Dataset entries
========================================================================
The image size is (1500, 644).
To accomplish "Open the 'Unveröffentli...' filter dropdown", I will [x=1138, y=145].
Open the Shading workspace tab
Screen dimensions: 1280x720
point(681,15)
========================================================================
*EXERCISE DETAILS*
Rewrite these lines with "accomplish" changed to "complete", keeping everything else the same.

*RESULT FOR THIS EXERCISE*
The image size is (1500, 644).
To complete "Open the 'Unveröffentli...' filter dropdown", I will [x=1138, y=145].
Open the Shading workspace tab
Screen dimensions: 1280x720
point(681,15)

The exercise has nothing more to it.